THE MYSTERIOUS GLITCH has been popping up since late last year. At a new Web company in San Francisco, a telecommunications company in the Midwest, a Baby Bell in Atlanta, anInternet domain registry on the East Coast--for no apparent reason, high-end servers made by Sun Microsystems suddenly crashed.

It happens not to all of them, and not all the time, but enough to cause problems for America Online, Ebay and dozens of other major corporate accounts, baffling Sun engineers who spent months trying to identify the problem.

Adding to the mystery is Sun's own reticence.It has never issued a warning to its customers or disclosed the flaw to new buyers. For months Sun told customers seeking a repair that they must sign a legal agreement promising to keep it secret. Many still don't dare speak out. Even now Sun hasn't published on its main Web site an official explanation of the bug.

Sun says it has finally figured out what's wrong. It is an odd problem involving stray cosmic rays and memory chips in the flagship Enterprise server line, whose models are priced at $50,000 to more than $1 million. Yet Sun won't fix all of the servers it has sold; instead it will make repairs when it deems them necessary.

"We're dealing with this on a one-to-one basis with customers who have had a problem," says John Shoemaker, the executive vice president in charge of Sun's high-end server business.

When the crashes began over a year ago, Sun believed the problem was caused not by its boxes but by some flaw in customer data centers. As the months went by and shutdowns kept happening, customers began leaking word of their predicament. Gartner Group, a research firm, put out a bulletin. Computerworld, a trade publication, ran a story and editorial criticizing Sun's treatment of its customers.

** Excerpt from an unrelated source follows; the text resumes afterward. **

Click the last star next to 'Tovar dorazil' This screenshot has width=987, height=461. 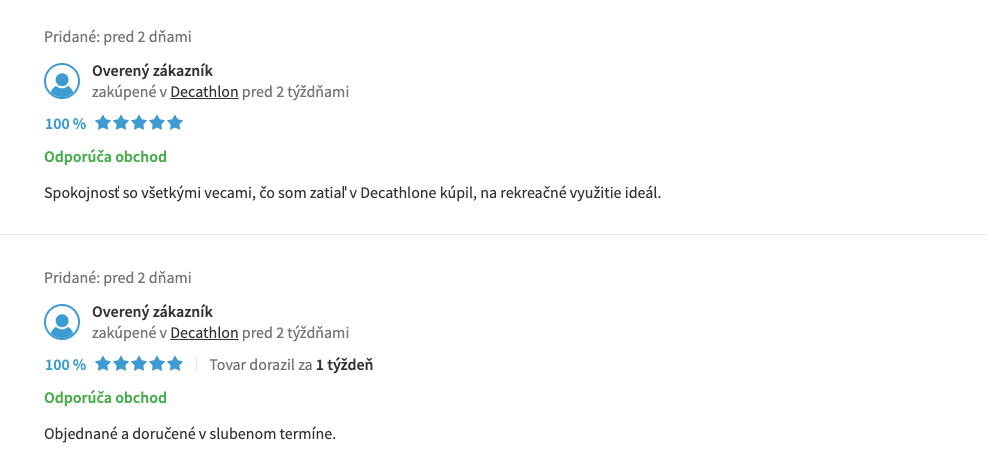(175, 364)

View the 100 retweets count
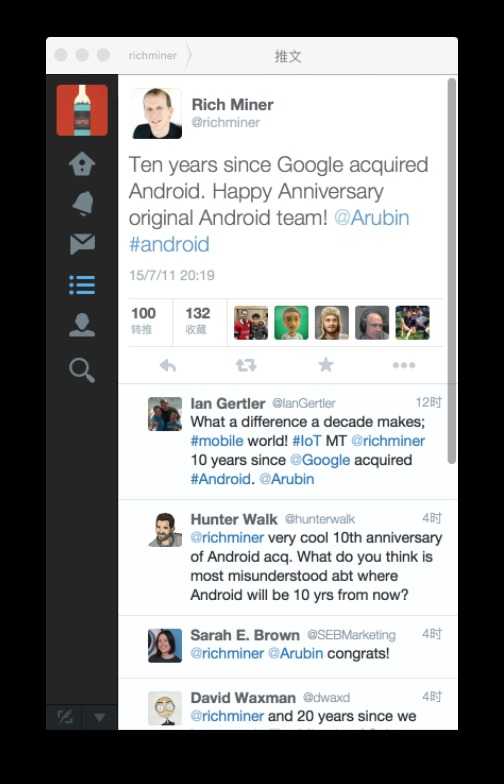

Suddenly Sun, a bright star in the high-tech firmament and proud of the power and reliability of its products, finds itself taking heat both for quality and for what looks like a clumsy cover-up.

It is not clear whether the snafu will slow Sun's momentum. It owns 43% of the $32 billion market for Unix servers. Sun sales grew 60% to $5 billion in the third quarter; net soared 85% to $510 million. But Wall Street won't brook any disappointments with this stock. At $117, up 70% since January, Sun shares go for 90 times this year's expected earnings.

Last November Verisign Global Registry Services, a domain name registry, was down for two hours after a crucial Sun box crashed. Verisign complained but got no explanation. Months later an executive at Verisign ran across the Gartner bulletin.

"I said to Sun, 'My God, you knew about this problem, and you didn't tell me? That's unconscionable,' " he says.Verisign still uses Sun for some tasks but has moved important systems onto IBM Unix servers.